As you can read below, Mozart visited numerous European cities during his travels: while the complete list is too extensive to include here, you can find full details on the Mozart Ways website. Essentially, each of these European cities has a musical legacy associated with Mozart in some way. The purpose of the network is to enhance this legacy by fostering connections, promoting initiatives inspired by and named after Mozart, and providing support, particularly in the realm of cultural tourism.

Mozart’s travels

Mozart was an incredible composer, but he was also a great traveller.  He travelled from an early age with his family mainly to improve his education, to meet the great musicians of his time, and to promote his own compositions. Let’s take a quick look at some of his most important journeys.

Mozart Ways - The full map of Mozart's travels in Europe
The full map of Mozart’s travels in Europe as reported in the “Atlas historique de la musique”

A family trip

Mozart’s first journeys in 1762 were relatively short, at least by today’s standards: from Salzburg to Munich, and from Salzburg to Vienna. In 1763, the entire family of Leopold Mozart, his wife Anna Maria, and their two child prodigies, Maria Anna (Nannerl) and Wolfgang, set out on a Grand Tour of Europe. At the start of that journey, the children were eleven and seven years old, respectively. The first leg of the tour took the family via Munich and Frankfurt to Brussels, and then on to Paris, where they stayed for five months. They left then for London, where they stayed more than a year, and where Wolfgang made the acquaintance of some of the leading musicians of the day, heard lots of performances, and composed his first symphonies. The family moved on towards The Netherlands, where the performance schedule was interrupted by illness of both children, although Wolfgang continued to compose prolifically. The homeward journey included a second stop in Paris and a trip through Switzerland before the family returned to Salzburg in November 1766. The entire journey took three years!

Trips to Italy

Between 1769 and 1773, the young Wolfgang Amadeus Mozart and his father, Leopold, made three trips to Italy. The first trip, spanning 15 months, was an extended tour financed by performances for nobility and public concerts, leading them to the most significant Italian cities. The subsequent two trips centred on Milan, where Wolfgang fulfilled commissions for operas initiated during their first visit. In terms of Wolfgang’s musical development these journeys proved remarkably successful, as his talents were recognised through prestigious accolades such as a papal knighthood and memberships in leading philharmonic societies.

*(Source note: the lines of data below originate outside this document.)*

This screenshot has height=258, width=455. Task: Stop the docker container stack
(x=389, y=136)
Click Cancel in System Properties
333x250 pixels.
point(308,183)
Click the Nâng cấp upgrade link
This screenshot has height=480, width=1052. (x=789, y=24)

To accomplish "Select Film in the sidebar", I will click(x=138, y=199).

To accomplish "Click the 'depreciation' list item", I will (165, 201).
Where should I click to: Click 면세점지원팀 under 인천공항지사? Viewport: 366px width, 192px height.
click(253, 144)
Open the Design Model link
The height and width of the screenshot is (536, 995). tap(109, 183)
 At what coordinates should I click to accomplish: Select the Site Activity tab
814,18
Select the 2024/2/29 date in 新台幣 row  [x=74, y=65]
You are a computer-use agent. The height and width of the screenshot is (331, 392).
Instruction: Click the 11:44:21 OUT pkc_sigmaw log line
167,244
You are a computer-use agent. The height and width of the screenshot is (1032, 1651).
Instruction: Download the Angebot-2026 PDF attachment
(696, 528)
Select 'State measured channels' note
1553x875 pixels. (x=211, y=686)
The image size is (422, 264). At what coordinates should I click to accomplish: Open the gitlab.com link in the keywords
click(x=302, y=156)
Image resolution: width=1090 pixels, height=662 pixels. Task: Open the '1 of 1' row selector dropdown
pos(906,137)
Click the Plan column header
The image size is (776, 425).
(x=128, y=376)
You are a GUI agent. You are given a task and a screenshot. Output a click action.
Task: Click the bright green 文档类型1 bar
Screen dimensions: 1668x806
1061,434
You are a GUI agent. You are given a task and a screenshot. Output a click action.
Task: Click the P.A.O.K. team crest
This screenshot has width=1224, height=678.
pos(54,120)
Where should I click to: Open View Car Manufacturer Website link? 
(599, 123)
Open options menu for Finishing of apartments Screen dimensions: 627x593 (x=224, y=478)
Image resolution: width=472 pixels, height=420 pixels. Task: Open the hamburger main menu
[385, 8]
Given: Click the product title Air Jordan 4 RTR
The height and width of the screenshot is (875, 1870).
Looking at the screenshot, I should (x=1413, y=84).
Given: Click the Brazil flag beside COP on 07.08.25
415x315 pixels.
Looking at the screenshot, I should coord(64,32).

The first of Mozart’s three trips to Italy was the longest and took him all the way to Naples, passing through numerous cities including Verona, Milan, Lodi, Turin, Mantua, Bologna, Florence, Rome.

Heading North

In the early spring of 1789, Wolfgang Amadeus Mozart embarked on one of the most extensive journeys of his adulthood, exploring a several cities north of his adopted home in Vienna, including Prague, Leipzig, Dresden, and Berlin. Sadly, the trip took place at a difficult time in Mozart’s career, when he was no longer earning much money from concerts, and his income from composing operas had not made up the difference. He was borrowing money from friends, and his financial situation was very worrisome.

A unique network

As a Mozart city, Lodi is now fully part of the Mozart Ways thanks to Fondazione ICONS, which represents the city in the network. Our membership was warmly recommended by Maria Majno, chair of Mozart Ways, and also chair of SONG, an important initiative for music dissemination in Lombardy.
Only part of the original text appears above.